Use `foreign_key:` when the root model directly references the upstream model:

```ruby
undertow_depends_on :author,
foreign_key: :author_id,
watched_columns: %w[name bio]
```

Use `resolver:` when there is no direct foreign key from the root model to the upstream model:

```ruby
undertow_depends_on :tag,
resolver: ->(tag) {
Post.joins(:post_tags).where(post_tags: { tag_id: tag.id })
},
watched_columns: %w[name slug]
```

Use `watched_columns:` when only certain upstream changes matter:

```ruby
undertow_depends_on :author,
foreign_key: :author_id,
watched_columns: %w[name bio]
```

## Skipping noisy columns

Use `undertow_skip` for columns on the root model that should not trigger downstream work.

```ruby
undertow_skip %w[view_count updated_at]
```

## Drain handler

Use `undertow_on_drain` to define what happens when a batch is ready.

```ruby
undertow_on_drain ->(model_name, ids, deleted_ids) {
PostSyncJob.perform_later(ids, deleted_ids)
}
```

## Disabling tracking

```ruby
Undertow.without_tracking do
Author.find_each { |author| author.update!(legacy: true) }
end
```

## DrainJob

`Undertow::DrainJob` is enqueued by `Undertow.tick` when pending work exists and the drain lock can be acquired.

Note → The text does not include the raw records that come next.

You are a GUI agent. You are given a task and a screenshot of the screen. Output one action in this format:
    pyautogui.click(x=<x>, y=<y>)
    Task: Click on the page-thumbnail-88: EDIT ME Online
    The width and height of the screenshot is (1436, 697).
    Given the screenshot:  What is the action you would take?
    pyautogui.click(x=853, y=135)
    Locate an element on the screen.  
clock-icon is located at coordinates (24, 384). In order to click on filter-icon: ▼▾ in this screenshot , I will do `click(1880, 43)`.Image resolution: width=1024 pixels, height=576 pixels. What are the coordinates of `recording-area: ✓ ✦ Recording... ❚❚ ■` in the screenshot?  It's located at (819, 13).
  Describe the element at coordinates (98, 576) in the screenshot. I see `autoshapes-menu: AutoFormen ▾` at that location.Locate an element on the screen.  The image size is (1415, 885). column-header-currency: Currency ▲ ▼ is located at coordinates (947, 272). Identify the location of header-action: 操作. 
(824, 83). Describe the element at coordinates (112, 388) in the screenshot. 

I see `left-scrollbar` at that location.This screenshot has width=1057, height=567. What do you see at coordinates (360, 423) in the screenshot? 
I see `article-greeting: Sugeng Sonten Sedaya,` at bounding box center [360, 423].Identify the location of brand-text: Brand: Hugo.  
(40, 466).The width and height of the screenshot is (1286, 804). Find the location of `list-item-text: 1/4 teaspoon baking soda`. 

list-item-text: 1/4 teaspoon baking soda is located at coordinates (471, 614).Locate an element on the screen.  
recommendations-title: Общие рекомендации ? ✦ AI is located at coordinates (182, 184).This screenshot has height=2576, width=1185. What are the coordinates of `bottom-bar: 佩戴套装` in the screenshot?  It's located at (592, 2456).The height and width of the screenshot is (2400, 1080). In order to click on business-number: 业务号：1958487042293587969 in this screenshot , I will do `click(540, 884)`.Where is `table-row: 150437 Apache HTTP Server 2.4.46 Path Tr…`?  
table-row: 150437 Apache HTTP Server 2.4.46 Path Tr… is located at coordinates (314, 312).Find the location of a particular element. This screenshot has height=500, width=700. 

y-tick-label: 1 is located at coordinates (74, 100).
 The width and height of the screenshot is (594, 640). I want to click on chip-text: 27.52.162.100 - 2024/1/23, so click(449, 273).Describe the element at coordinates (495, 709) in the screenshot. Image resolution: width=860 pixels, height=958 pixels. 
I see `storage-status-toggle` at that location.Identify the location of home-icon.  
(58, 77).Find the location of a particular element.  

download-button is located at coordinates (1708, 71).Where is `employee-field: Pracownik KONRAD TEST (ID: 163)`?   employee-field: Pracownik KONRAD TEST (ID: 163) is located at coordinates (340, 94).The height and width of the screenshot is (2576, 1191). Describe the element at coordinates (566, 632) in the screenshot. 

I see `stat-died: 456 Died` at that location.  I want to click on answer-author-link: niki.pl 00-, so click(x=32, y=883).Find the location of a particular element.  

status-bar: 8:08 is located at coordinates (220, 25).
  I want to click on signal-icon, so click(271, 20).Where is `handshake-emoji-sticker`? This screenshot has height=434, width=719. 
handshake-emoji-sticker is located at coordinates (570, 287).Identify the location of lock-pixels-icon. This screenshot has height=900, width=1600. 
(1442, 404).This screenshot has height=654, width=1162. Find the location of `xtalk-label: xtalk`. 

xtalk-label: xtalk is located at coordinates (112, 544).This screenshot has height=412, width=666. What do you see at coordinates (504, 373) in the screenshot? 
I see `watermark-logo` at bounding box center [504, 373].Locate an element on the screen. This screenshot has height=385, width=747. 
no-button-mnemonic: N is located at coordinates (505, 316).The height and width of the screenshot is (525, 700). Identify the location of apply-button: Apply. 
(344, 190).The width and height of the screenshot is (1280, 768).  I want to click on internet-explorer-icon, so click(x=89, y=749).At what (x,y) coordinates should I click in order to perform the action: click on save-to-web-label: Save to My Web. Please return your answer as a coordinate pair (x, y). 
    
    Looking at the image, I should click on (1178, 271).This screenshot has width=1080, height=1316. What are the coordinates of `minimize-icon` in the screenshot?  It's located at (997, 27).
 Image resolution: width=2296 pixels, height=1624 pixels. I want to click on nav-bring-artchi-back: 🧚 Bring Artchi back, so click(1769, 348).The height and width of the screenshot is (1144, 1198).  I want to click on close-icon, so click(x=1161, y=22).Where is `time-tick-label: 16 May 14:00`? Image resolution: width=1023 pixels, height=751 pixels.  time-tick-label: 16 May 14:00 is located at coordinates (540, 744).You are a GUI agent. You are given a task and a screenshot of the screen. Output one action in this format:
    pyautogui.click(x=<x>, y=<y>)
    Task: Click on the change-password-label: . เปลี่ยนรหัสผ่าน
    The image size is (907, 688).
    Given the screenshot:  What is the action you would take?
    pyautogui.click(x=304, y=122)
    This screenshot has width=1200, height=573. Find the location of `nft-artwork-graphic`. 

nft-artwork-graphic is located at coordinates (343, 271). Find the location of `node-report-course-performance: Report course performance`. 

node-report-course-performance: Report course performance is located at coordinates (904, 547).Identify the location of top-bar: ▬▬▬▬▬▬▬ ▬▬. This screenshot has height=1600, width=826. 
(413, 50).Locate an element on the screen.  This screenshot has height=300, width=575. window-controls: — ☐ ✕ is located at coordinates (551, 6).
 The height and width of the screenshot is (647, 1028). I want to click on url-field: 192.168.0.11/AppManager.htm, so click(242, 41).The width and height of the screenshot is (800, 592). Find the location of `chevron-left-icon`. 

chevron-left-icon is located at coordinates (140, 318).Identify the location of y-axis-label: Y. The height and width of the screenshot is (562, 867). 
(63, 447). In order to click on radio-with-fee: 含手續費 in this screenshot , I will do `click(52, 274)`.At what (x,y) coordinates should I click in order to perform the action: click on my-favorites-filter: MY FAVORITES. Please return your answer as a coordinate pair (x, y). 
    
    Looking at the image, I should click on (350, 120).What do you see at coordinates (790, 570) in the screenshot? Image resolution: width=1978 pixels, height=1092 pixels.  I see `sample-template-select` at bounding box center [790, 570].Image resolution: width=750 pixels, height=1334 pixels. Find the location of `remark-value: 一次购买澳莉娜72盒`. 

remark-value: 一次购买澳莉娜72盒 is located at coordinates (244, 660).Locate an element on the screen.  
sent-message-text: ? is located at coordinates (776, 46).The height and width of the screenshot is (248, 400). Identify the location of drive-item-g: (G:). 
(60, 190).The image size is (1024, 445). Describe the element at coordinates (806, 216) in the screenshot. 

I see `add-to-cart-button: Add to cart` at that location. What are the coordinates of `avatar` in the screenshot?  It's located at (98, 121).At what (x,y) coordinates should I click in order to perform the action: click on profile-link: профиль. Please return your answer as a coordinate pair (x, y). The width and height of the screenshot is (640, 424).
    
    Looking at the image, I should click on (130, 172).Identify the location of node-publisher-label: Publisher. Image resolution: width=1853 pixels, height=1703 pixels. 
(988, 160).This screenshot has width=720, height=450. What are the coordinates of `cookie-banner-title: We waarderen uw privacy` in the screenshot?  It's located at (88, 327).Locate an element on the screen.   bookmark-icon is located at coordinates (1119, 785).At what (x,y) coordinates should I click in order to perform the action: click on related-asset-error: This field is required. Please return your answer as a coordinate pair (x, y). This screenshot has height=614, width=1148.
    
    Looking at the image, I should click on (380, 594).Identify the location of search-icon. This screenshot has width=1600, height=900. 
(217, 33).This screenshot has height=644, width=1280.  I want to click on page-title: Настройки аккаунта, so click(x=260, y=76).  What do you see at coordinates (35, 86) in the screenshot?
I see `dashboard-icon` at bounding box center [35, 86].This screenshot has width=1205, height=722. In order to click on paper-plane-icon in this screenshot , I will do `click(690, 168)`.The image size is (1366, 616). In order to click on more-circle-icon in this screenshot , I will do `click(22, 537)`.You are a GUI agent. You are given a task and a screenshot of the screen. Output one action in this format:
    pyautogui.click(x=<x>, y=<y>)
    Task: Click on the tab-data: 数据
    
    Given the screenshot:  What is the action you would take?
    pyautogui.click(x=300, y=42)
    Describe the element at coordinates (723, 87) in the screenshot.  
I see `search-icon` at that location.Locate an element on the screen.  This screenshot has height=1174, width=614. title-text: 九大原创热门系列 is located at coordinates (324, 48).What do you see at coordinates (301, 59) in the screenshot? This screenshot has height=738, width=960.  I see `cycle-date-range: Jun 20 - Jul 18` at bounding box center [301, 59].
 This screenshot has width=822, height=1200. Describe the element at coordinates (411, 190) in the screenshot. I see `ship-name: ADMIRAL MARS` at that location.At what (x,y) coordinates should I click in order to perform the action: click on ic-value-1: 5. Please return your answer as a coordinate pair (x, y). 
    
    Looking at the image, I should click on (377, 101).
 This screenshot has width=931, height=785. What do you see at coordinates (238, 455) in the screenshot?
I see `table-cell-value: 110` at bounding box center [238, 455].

- releases the lock immediately on start
- drains in batches (`max_batch`)
- restores IDs and emits an error event when the handler raises
- continues draining on next tick if capped or after an error

The drain lock has a default TTL of 30 seconds.

## Instrumentation

Undertow publishes `ActiveSupport::Notifications` events:

```ruby
ActiveSupport::Notifications.subscribe("drain.undertow") do |*args|
event = ActiveSupport::Notifications::Event.new(*args)
Rails.logger.info(event.payload)
end
```

```ruby
ActiveSupport::Notifications.subscribe("error.undertow") do |*args|
event = ActiveSupport::Notifications::Event.new(*args)
Rails.logger.error(event.payload)
end
```

## Upgrading

See [UPGRADING.md](UPGRADING.md) for version migration steps.

## License

MIT. See [LICENSE](LICENSE).

## Contributing

See [CONTRIBUTING.md](CONTRIBUTING.md).